台風が、多くの人に、想像させるのは、まずは、強い風だろう。そこに、沿岸部の高潮が、重ねられ、雨の被害は、洪水という形で、襲い掛かる。過去の事例が、提示される中で、確かに、その台風がもたらした被害は、多くが、洪水によるものだった。だが、実は、今回の台風によるものとされる、大雨の殆どは、予想外のものだったように、感じられる。というのも、接近中に、増し続ける降雨量について、報道の内容は、想定外の範囲に、戸惑いを覚えており、修正を、迫られていたからだ。更に、今も、被害が広がり続ける理由は、これまで、降雨災害で、度々報じられたような、局地的な豪雨ではなく、広範囲に渡る、大雨の結果であり、集まった雨水が、大きな河川でさえ、溢れさせたからであった。それぞれの河川を、よく知る地元民にとって、普段の川幅と、それを遥かに上回る、河川敷の幅から、そこが満たさせるだけでなく、更に水嵩を増し、堤防を、越える程のものと、なることは、とても予感できるものではなかった。避難が遅れ、救助を待つしかなくなったのも、当然の成り行き、と見ることができる。住民にとっての、予想外に関しては、無知が招いたもの、と見ることができるだろうが、では、警告を、盛んに発し続け、脅し文句を、並べ続けた役所や、有識者に関しては、どうだろうか。今、盛んに、大雨となった理由の、説明に終始する人々が、当時、それについて、一言も発しなかったことに、落胆を隠せぬ人は、単に被災者に限らず、庶民にも、多く見られる。それが、正直な反応、なのだ。

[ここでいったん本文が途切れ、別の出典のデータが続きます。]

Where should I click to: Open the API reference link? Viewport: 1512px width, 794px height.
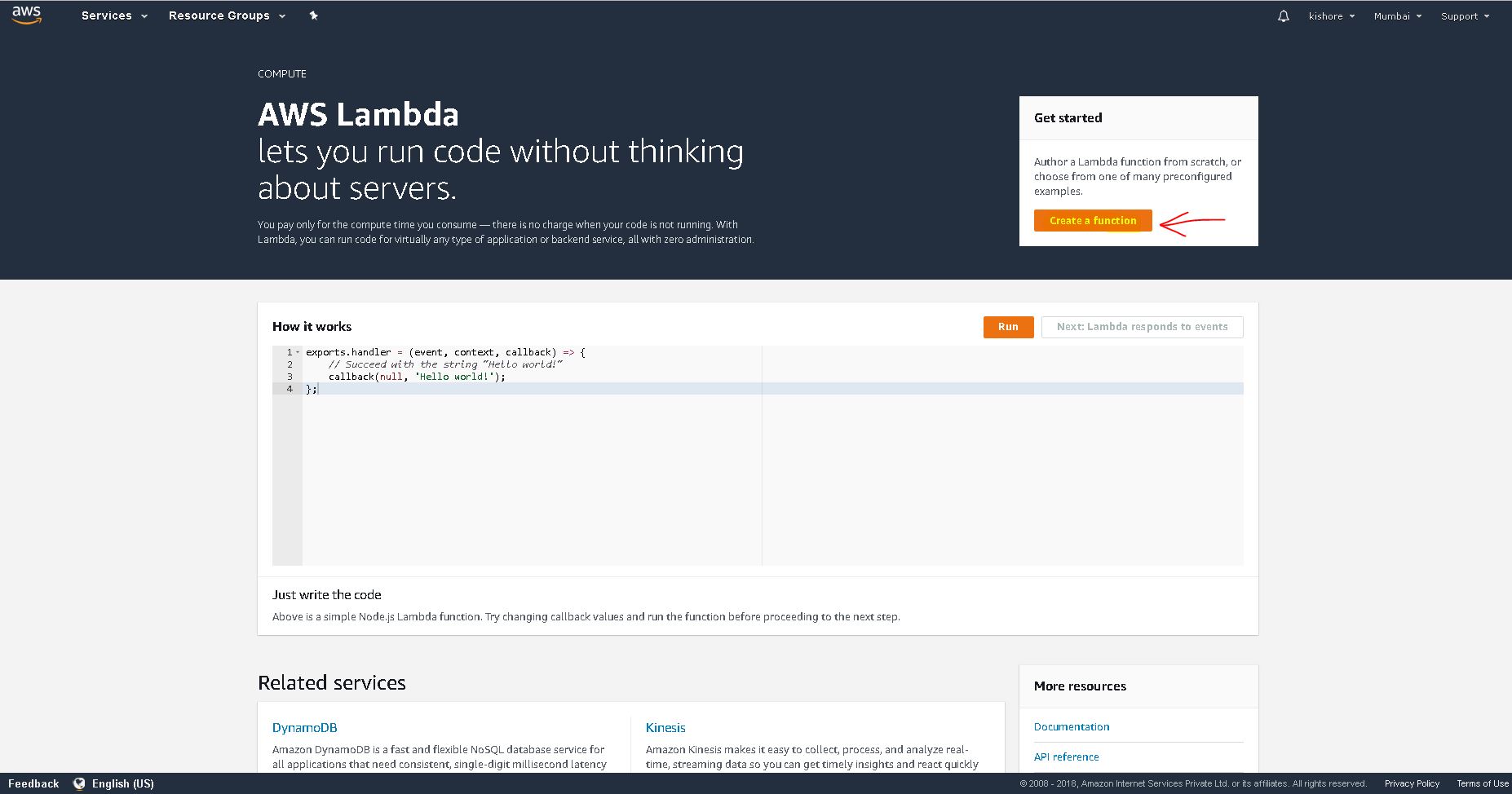click(x=1066, y=757)
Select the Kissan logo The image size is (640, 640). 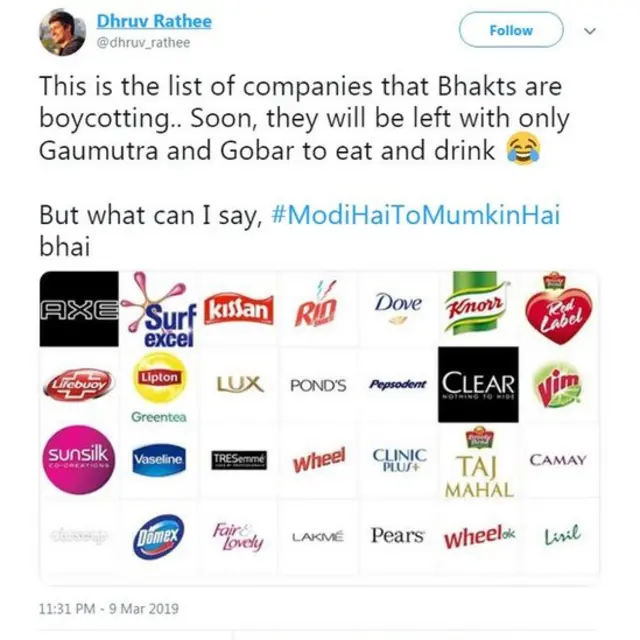[238, 310]
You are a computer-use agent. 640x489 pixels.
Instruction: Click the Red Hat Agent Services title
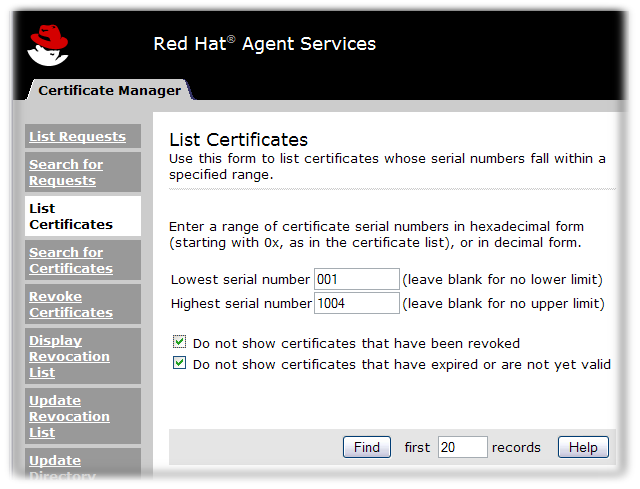[264, 44]
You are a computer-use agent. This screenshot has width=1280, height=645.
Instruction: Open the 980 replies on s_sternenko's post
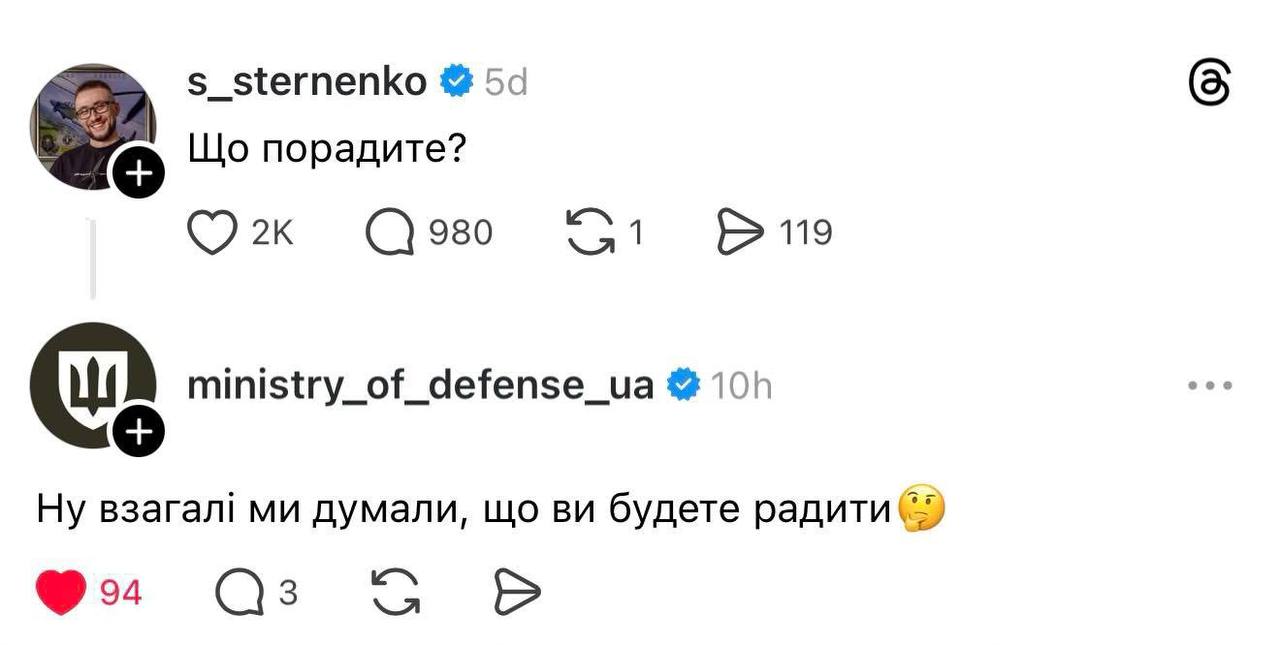[x=387, y=233]
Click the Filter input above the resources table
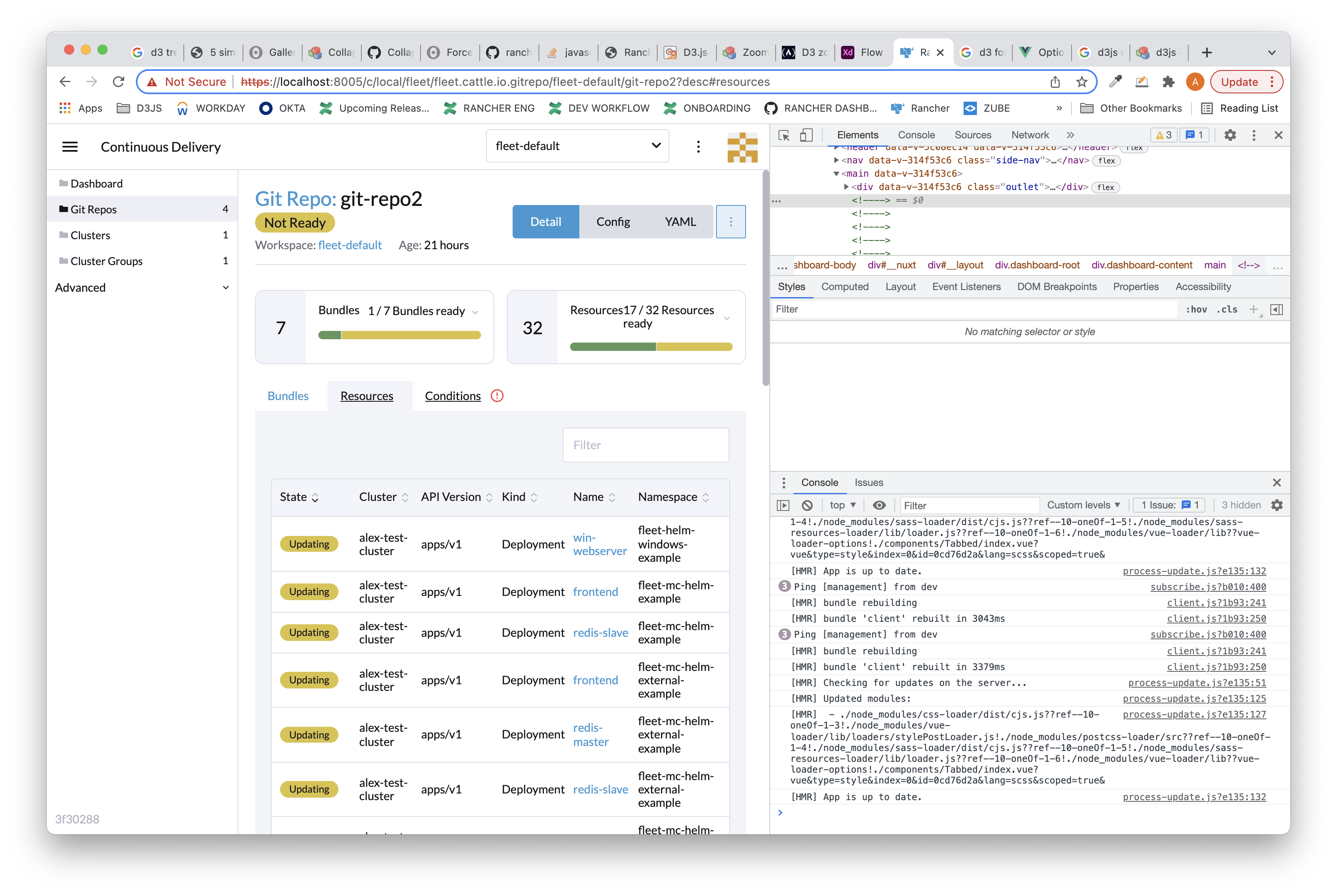Image resolution: width=1337 pixels, height=896 pixels. [645, 445]
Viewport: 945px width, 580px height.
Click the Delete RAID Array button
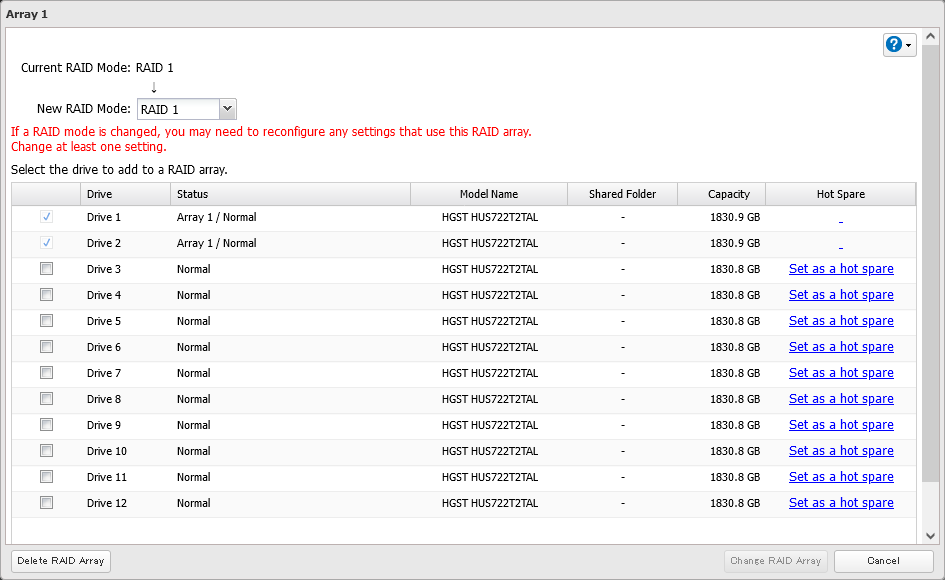[x=61, y=561]
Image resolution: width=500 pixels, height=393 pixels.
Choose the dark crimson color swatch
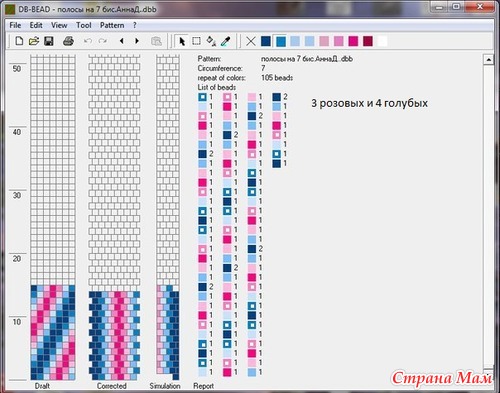click(368, 41)
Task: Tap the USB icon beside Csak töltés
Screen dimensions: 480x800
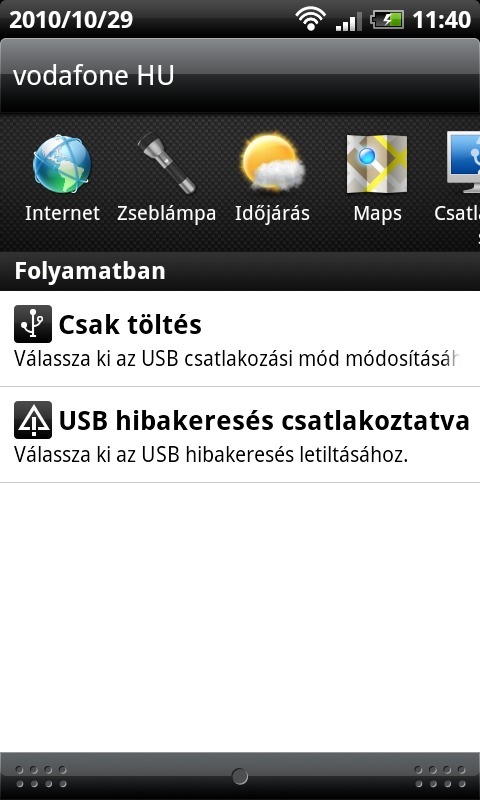Action: (x=33, y=324)
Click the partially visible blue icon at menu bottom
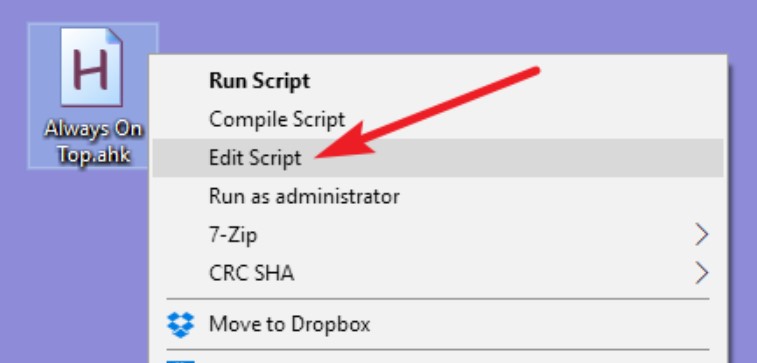Viewport: 757px width, 363px height. pyautogui.click(x=181, y=361)
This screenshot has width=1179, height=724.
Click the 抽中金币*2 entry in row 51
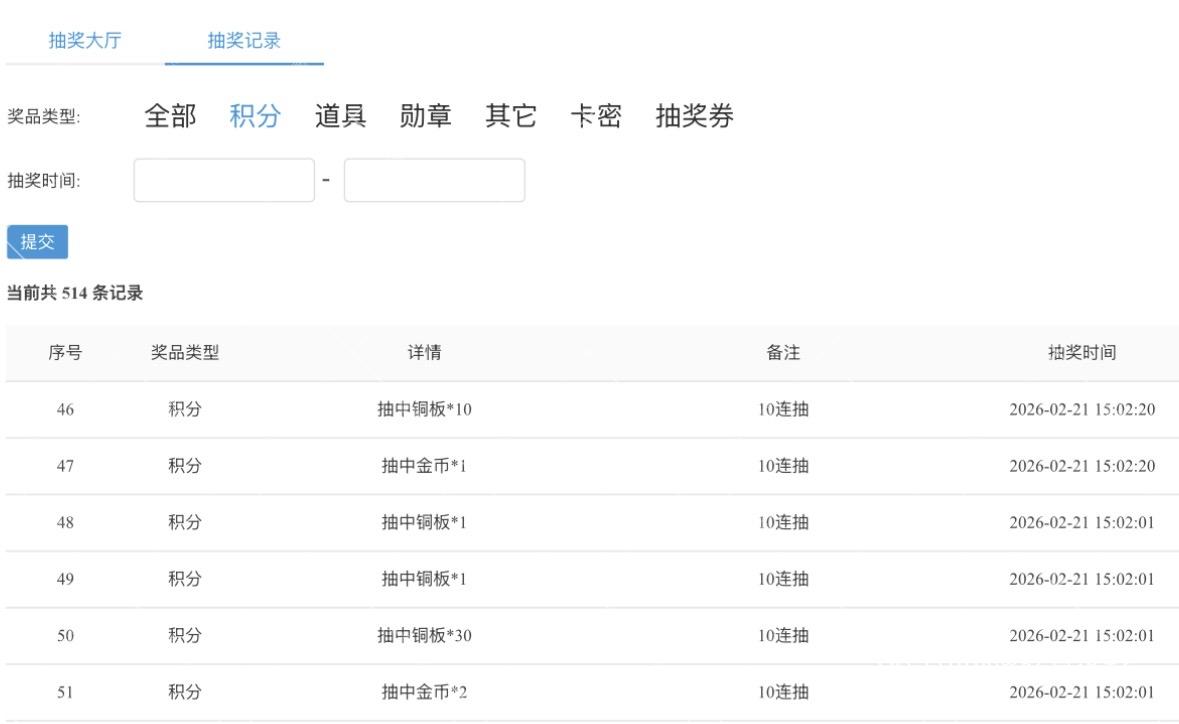click(424, 692)
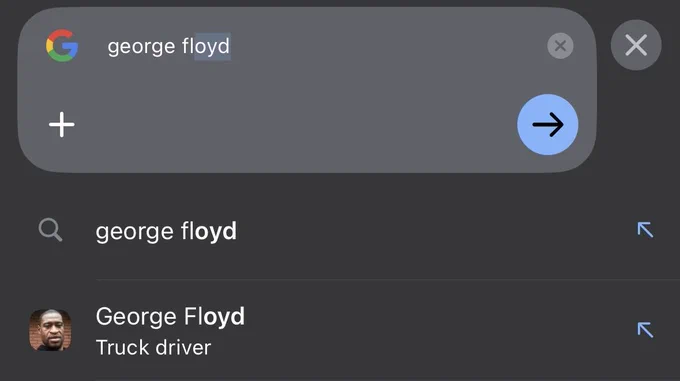Insert the Truck driver suggestion via its diagonal arrow
This screenshot has height=381, width=680.
(x=645, y=330)
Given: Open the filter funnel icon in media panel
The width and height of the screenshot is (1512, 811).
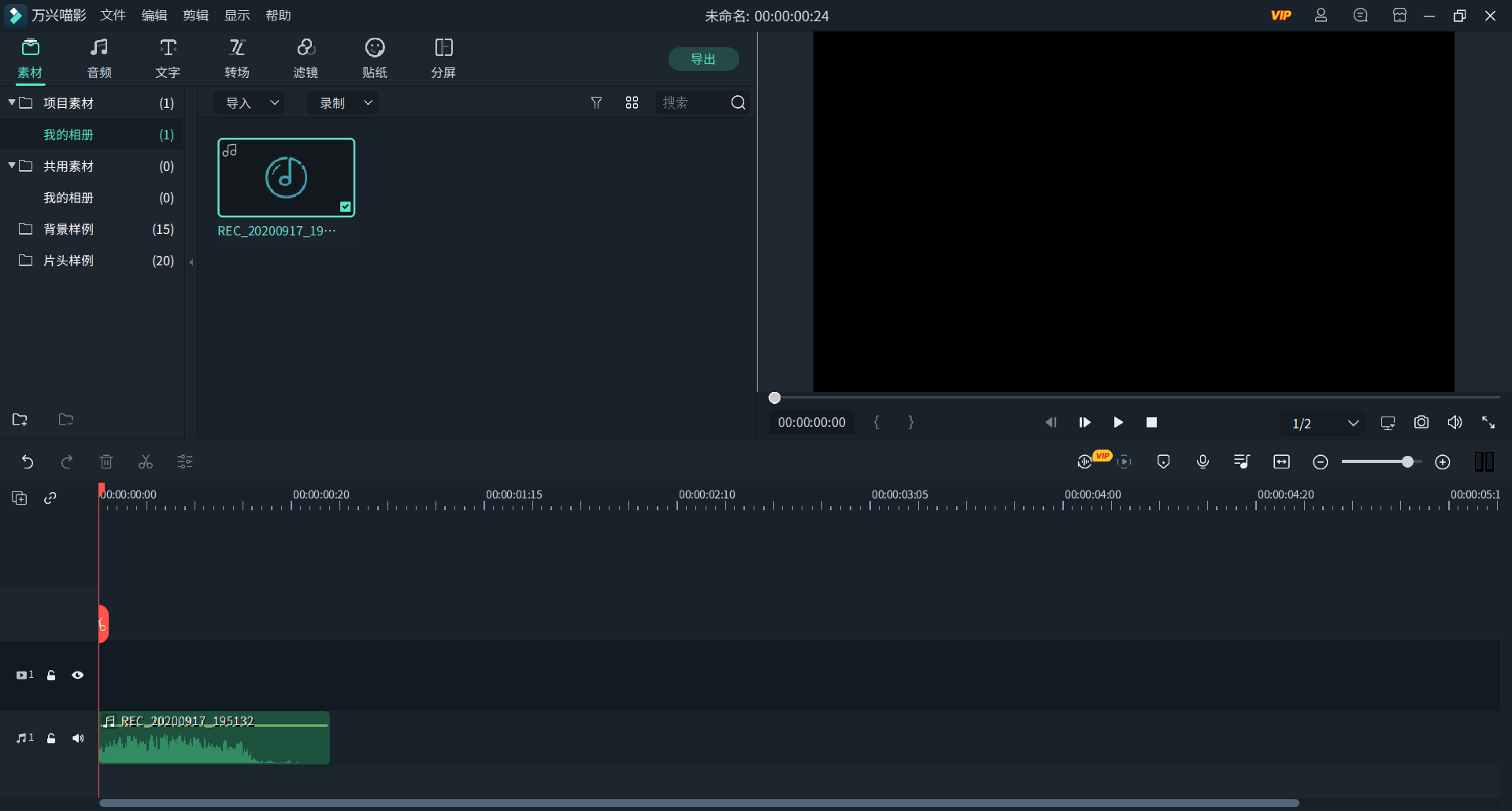Looking at the screenshot, I should click(596, 103).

崩落や決壊の報道に、やはり、と思った人も、居るだろう。話題になったのは、首都圏に、限られていたが、公共施設の老朽化に、修繕や新設が、必要との指摘がなされたが、ない袖は振れない、となっていたからだ。まずは、点検との指摘も、予算不足が、深刻とされた。
今回の災害は、あくまでも、自然によるものであり、想定外としたければ、できないことではない。だが、橋脚が、崩落したり、堤防が、決壊したことは、全てが、自然の脅威に、よるものと、言えるのだろうか。鉄道の橋脚は、確かに、昔懐かしい光景を、見せていたものだが、地方鉄道にありがちな、第三セクターではなく、はじめから、企業形態を、とっていたものらしい。だが、資本金が、一千万円で、施設整備は、どこまでできていたのか。また、企業とは言え、公共交通を、支える存在では、自治体との関係も、不可欠だったろう。堤防は、今回の決壊が起きた、多くの河川では、国の管理の部分が、大きかったろう。その保全について、どのような方策が、取られていたのか。これまでに、聞こえてきたのは、人員不足であり、予算不足だが、果たして、それぞれの部分で、どのような管理が、行われていたのか、今後の課題、となり得るものだ。公共の安全は、当然目指すべきものだが、その予算確保は、どんな状態か。日々の生活への思いは、様々に巡らせるが、安全は、お上が考えるもの、とされる。そこには、予算配分への思いも、同様の偏りが、表面化しており、公共の安全には、目が向かわない傾向がある。それに加えて、今回のような災害の場合、復旧への予算配分は、どうなるのだろうか。確かに、被災者の救済は、重要な事柄だが、堤防の復旧や強化が無ければ、同様の被害が、起きうることを、考えると、優先順位は、明白に思える。